Havia, na Copenhague da primeira metade do século XIX, um certo Johan Ludvig Heiberg (1791-1860), escritor, historiador, teatrólogo e crítico de arte de grande expressão local. Era filho de escritores e casou-se com uma atriz. Inicialmente o filósofo Kierkegaard mantinha boas relações com ele, até o momento em que publicou sob pseudônimo o livro "Ou, ou" e a comunidade local julgou que Heiberg fosse o autor. Heiberg, para negar com veemência a autoria, disse que jamais escreveria "um livro monstruoso como aquele". Quando Kierkegaard publicou "A Repetição", novamente sob pseudônimo, Heiberg outra vez deixou claro que não era o autor e que o livro não tinha qualquer valor. Mas a briga se tornou mais acirrada quando, em um belo dia, Heiberg "acordou hegeliano".

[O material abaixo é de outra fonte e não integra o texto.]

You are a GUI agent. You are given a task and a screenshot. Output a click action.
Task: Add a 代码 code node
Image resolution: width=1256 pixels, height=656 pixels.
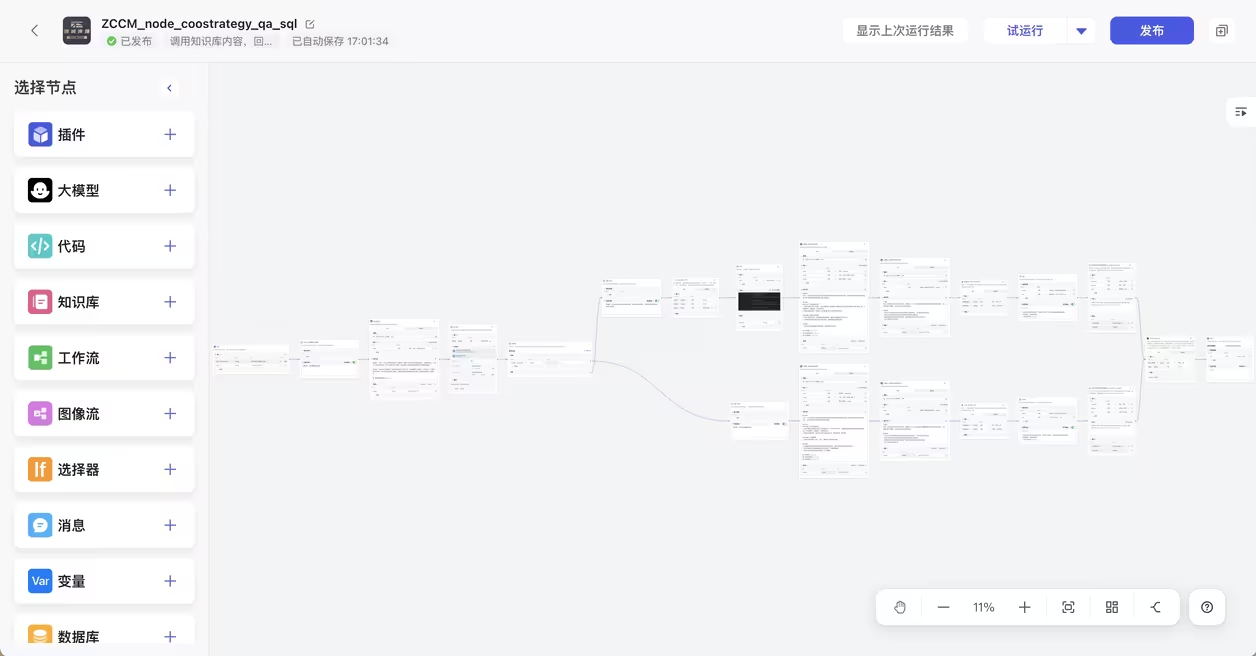click(170, 246)
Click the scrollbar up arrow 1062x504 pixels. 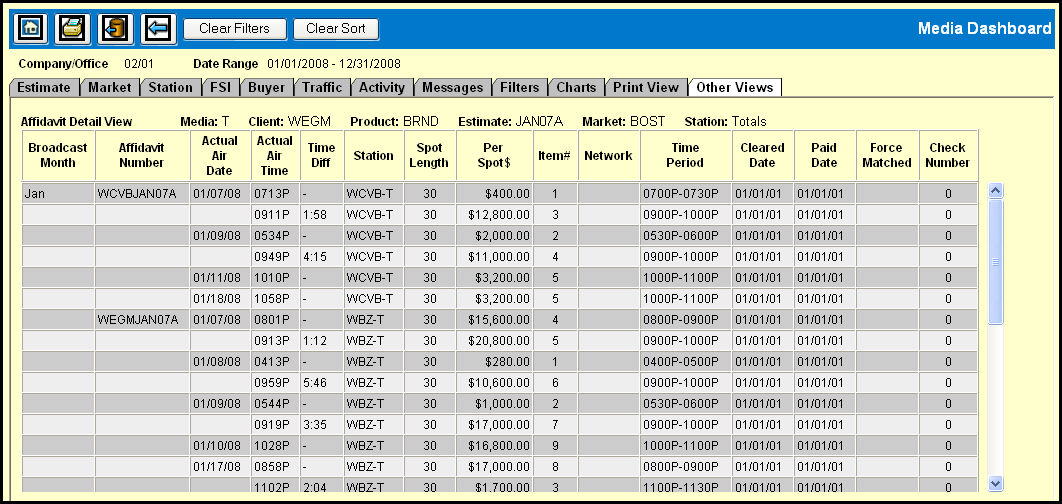coord(995,191)
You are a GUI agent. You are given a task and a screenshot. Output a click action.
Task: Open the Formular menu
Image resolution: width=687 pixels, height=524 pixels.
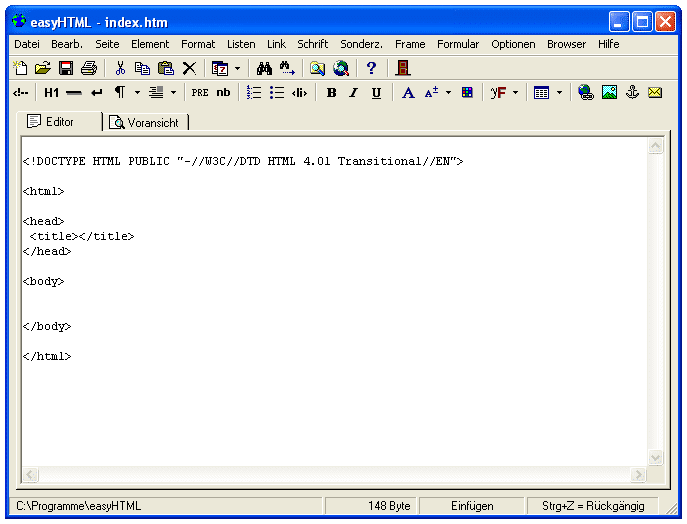pos(458,44)
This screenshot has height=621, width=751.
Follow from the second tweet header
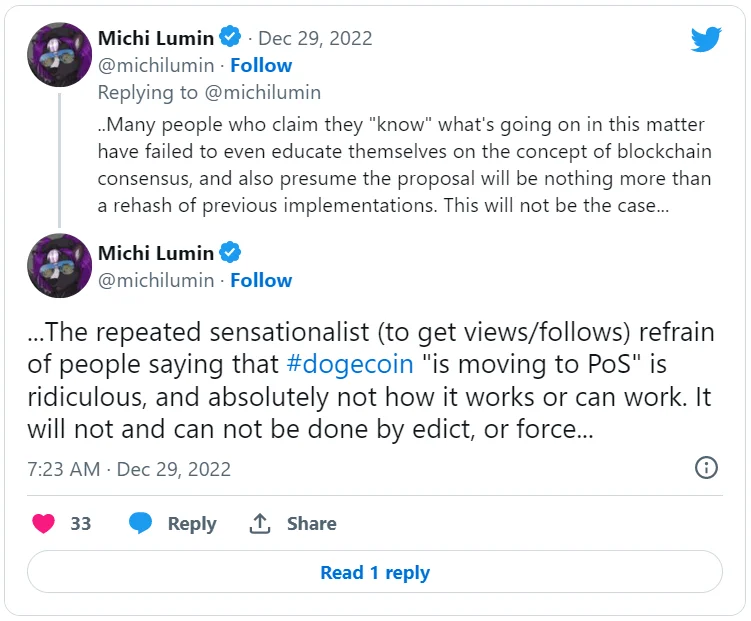pyautogui.click(x=261, y=280)
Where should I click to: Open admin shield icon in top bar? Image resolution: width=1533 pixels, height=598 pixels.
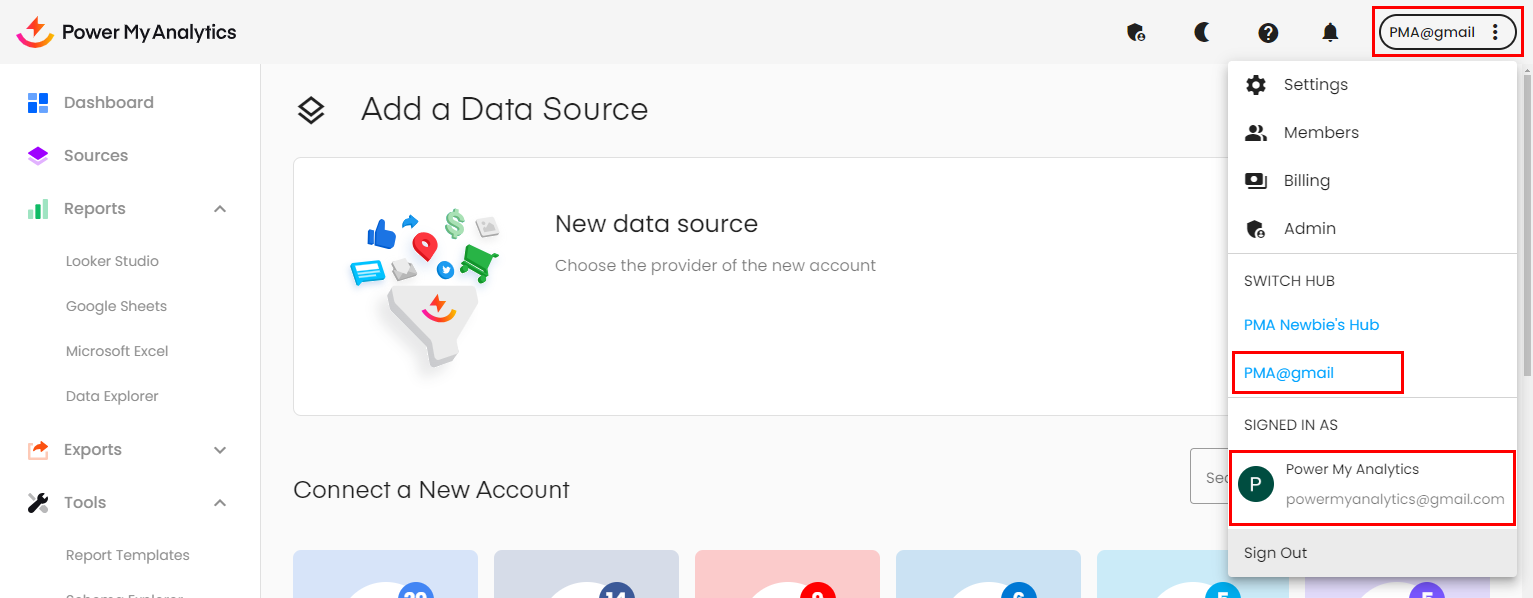[x=1135, y=33]
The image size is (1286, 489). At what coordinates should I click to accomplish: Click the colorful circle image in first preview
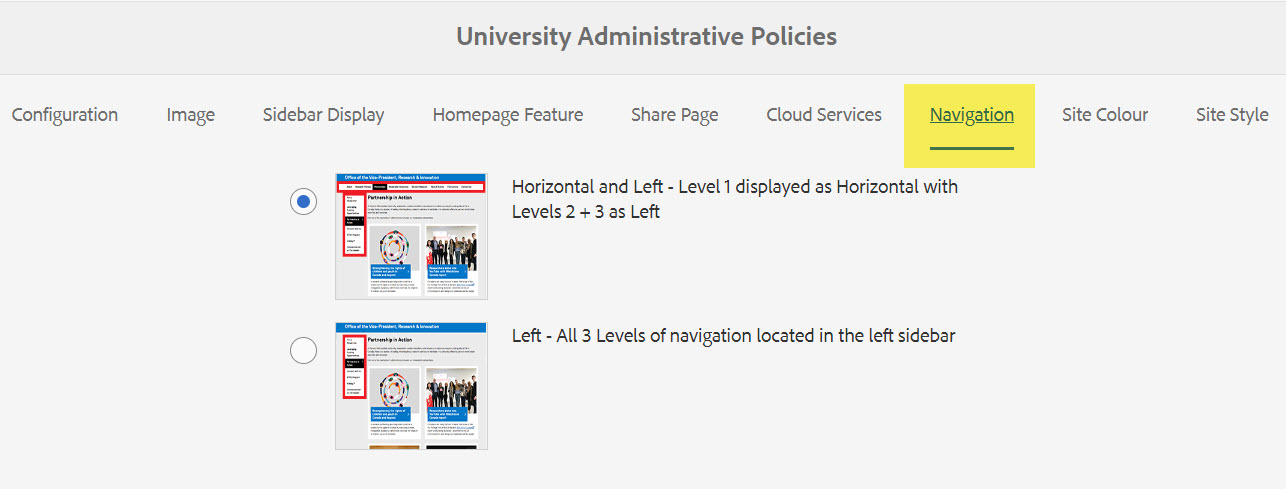pos(395,246)
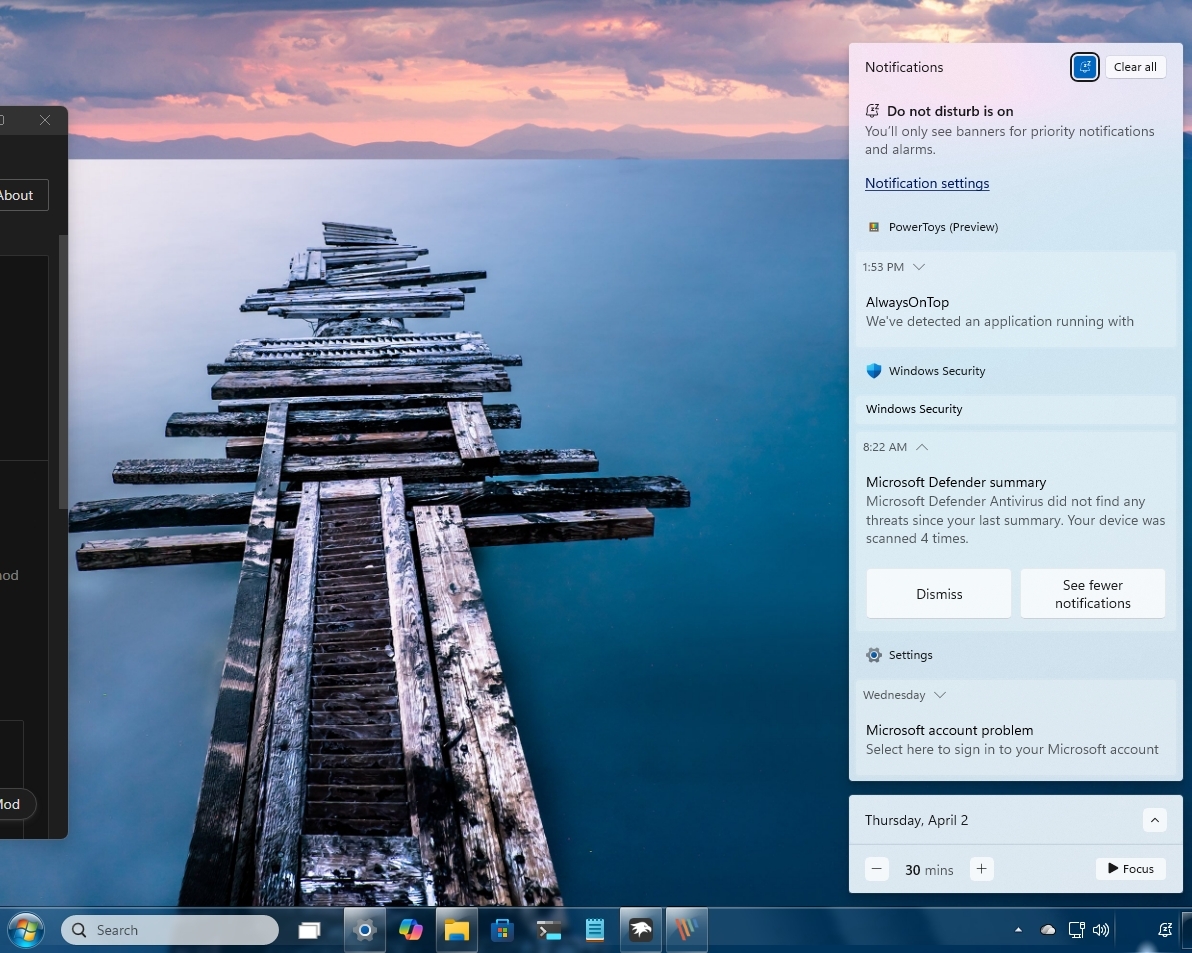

A julgar por Kierkegaard, Heiberg, em uma bela manhã de Páscoa de 1822, "levantou-se para compreender a filosofia de Hegel". Tivera, em sonhos, a revelação da filosofia hegeliana. A partir de então tornou-se seu grande apóstolo.

Apesar da ironia, parece que Heiberg realmente alegou ter tido a comprensão de Hegel como se fosse uma revelação.

Mais tarde, a esposa de Heiberg representou Julieta, aos quarenta anos, na peça de Shakespeare, e Kierkegaard não deixou por menos: publicou um artigo sobre a peça, intitulado "A Crise e a Crise na vida de uma atriz" (1848), em que afirmava que somente na maturidade a atriz poderia de fato representar Julieta, porque a lembrança de sua juventude não estava disponível nas performances... da juventude.

Trocando em miúdos: a sra. Heiberg está velha para o papel de uma jovenzinha de 15 anos, mas isso não é problema porque podemos nos lembrar dela quando jovem, ou imaginar como teria sido, o que seria impossível quando ela era jovem.